- What to produce
Find every line in the data below that contains the word "This", and copy each of those lines.
---------- Records ----------
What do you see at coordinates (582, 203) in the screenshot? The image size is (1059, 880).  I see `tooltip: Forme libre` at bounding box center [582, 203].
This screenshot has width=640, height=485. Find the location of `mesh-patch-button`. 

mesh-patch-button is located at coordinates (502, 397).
----------
---------- Records ----------
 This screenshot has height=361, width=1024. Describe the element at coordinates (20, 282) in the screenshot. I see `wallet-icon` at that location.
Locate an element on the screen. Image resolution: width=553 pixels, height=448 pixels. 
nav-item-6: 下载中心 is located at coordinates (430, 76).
----------
- Expected answer
This screenshot has width=640, height=485. Find the location of `mesh-patch-button`. 
 This screenshot has height=361, width=1024. Describe the element at coordinates (20, 282) in the screenshot. I see `wallet-icon` at that location.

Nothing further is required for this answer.